Roche’s mosunetuzumab, a bispecific targeting the CD20 protein on the surface of tumors and the CD3 protein on T cells, posted a 60% complete response rate, according to data from nearly 100 patients with third-line-or-later follicular lymphoma in an open-label, single-arm Phase I/II study dubbed GO29781 presented Saturday at #ASH21.
Mosun, as it’s called for short, posted an overall response rate of 80% in those patients, with a median progression-free survival of 17.9 months. Among responders, mosun posted a duration of response of 22.8 months.
The data are good enough that Roche expects to file these results with the FDA immediately. They drugmaker says this drug’s 60% CR rate compares extremely favorably with a 14% CR rate with “historical control” in these heavily pretreated patients.
With its blockbuster cancer trio of Avastin, Herceptin and Rituxan now facing biosimilar pressure in the US and abroad, Roche has looked to aggressively expand its pipeline of next-gen cancer agents to help pick up the expected slack in coming years. Mosun, alongside fellow bispecific glofitimab, are in early-stage human testing, but these data do add even more promise to this emerging drug class.

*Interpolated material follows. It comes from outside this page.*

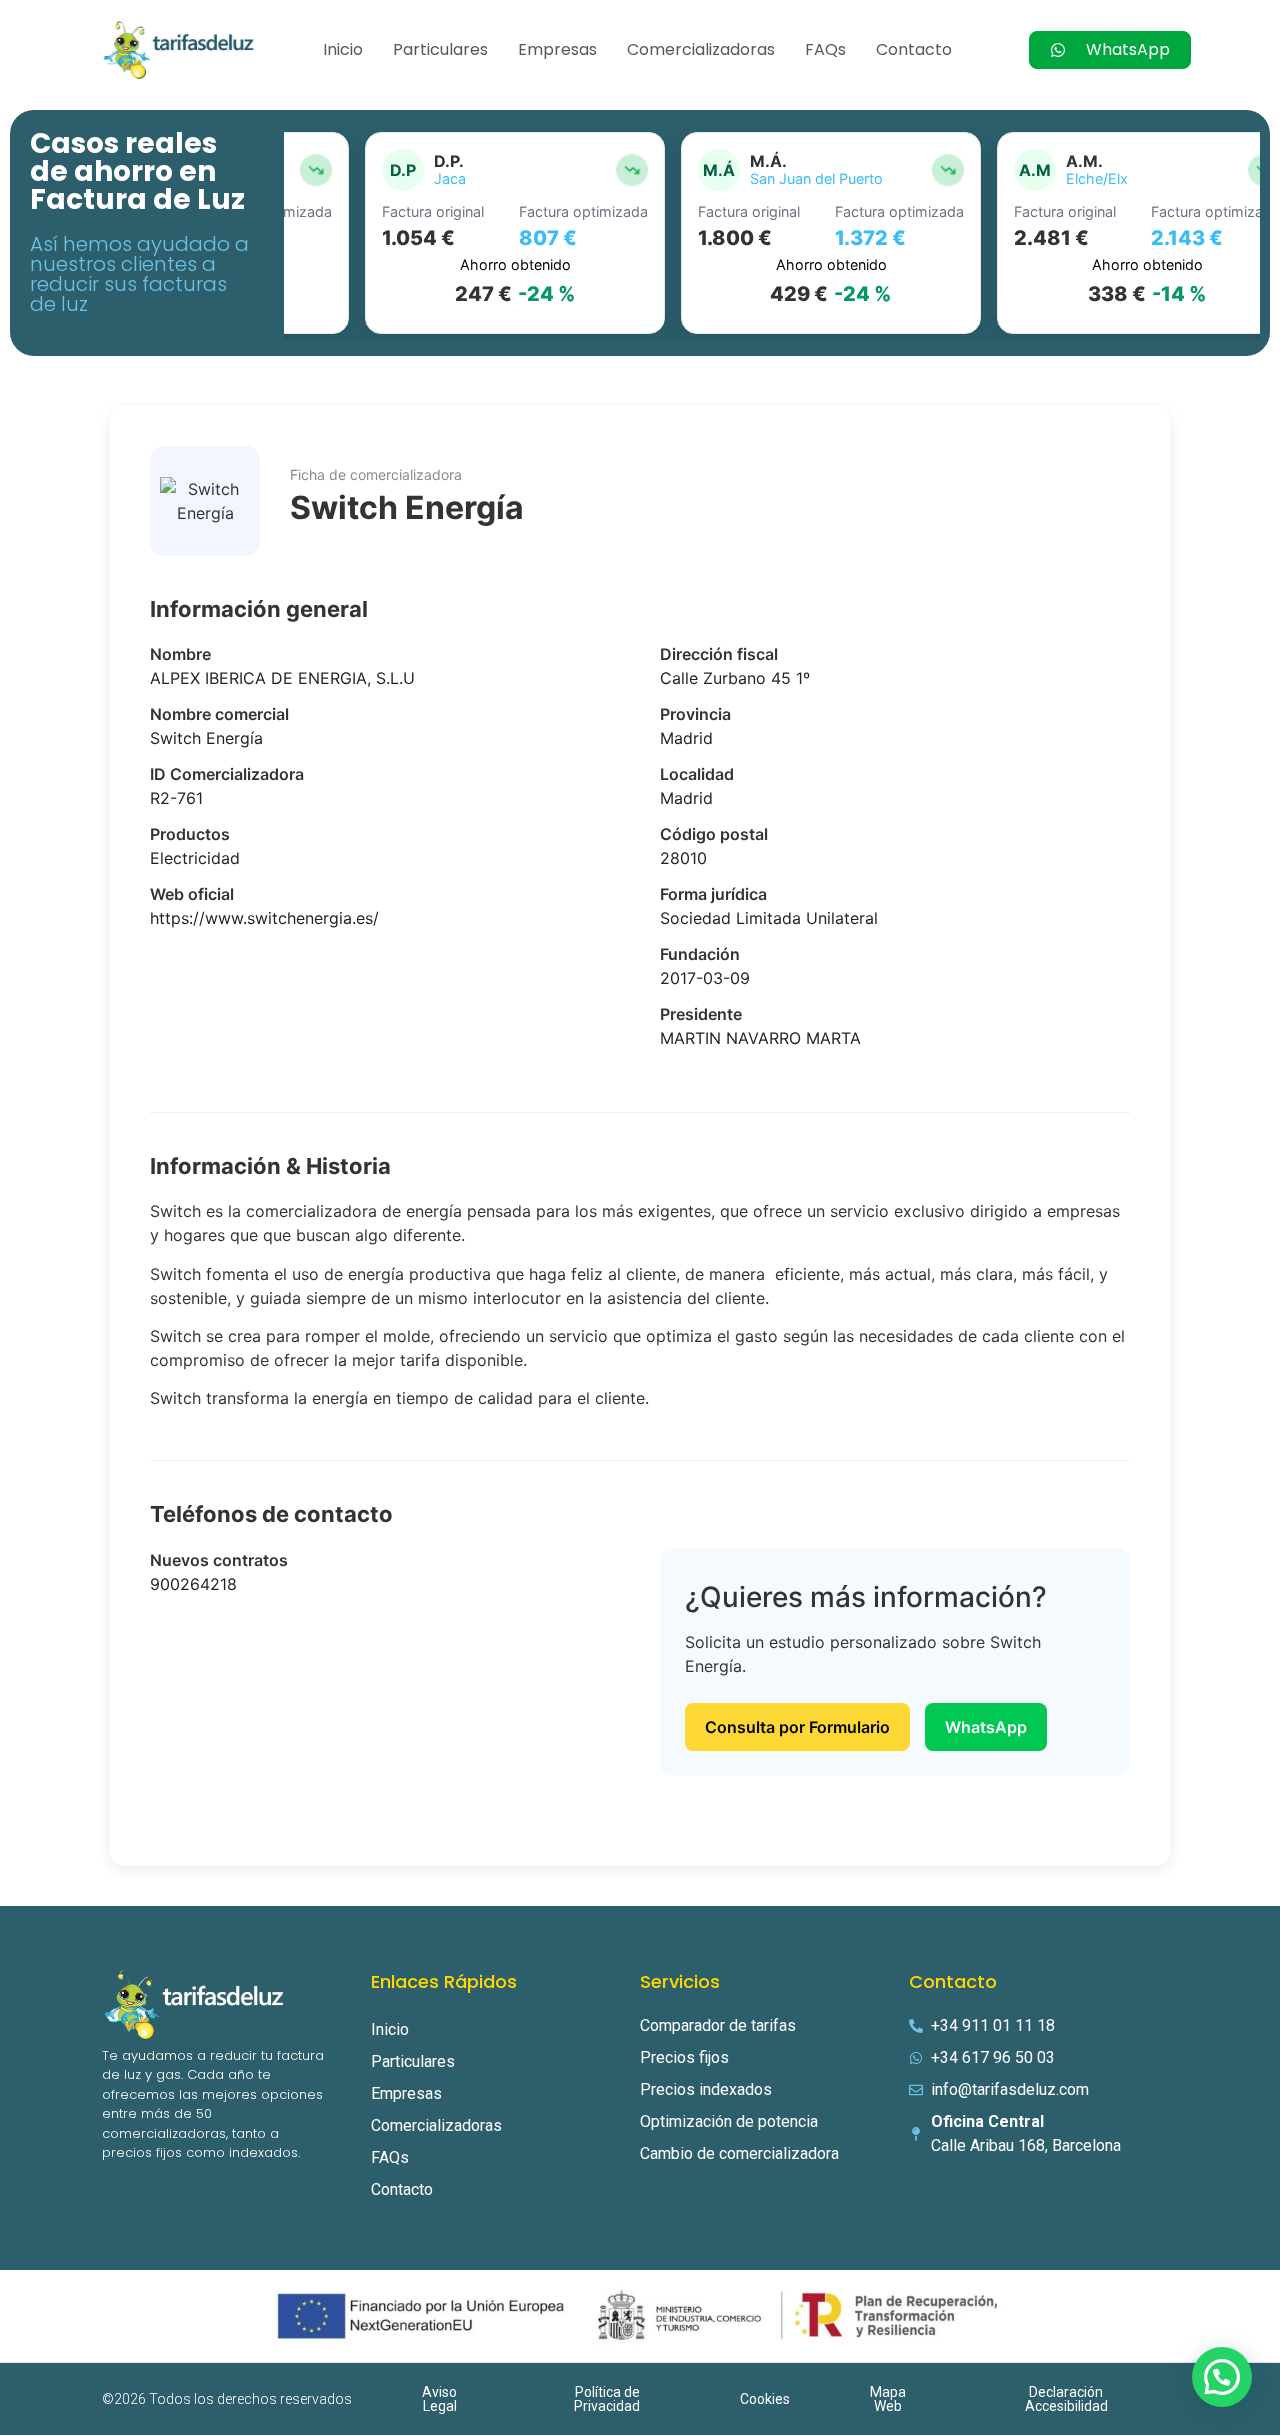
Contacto (914, 49)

Before a recent spate of approvals, bispecifics were limited by an onerous safety profile, but early mosun data appears to tamp those fears down somewhat. while 44% of patients experienced cytokine release syndrome, a dangerous overreaction from the immune system, there was just one Grade 3 CRS event reported and one Grade 4 case. No patient deaths were tied to CRS.
There were two deaths reported in the study, neither of which were connected to mosun, investigators said.
Roche isn’t the only drugmaker developing a bispecific against CD20, a common and highly validated target best known as the protein that Rituxan attacks. Back in October, J&J signed away $125 million in cash and equity for access to Xencor’s plamotamab, a CD20xCD3 bispecific in Phase I testing against B cell malignancies.
Meanwhile, AbbVie and Regeneron are also working in this space. Regeneron’s odronextamab (REGN1979) recently restarted its own Phase II studies in follicular lymphoma and diffuse large B cell lymphoma after the FDA slammed a partial clinical hold on the program due to a high prevalence of Grade 3 or higher CRS cases. AbbVie and partner Genmab are currently running a Phase III study for their candidate epcoritimab in r/r DLBCL.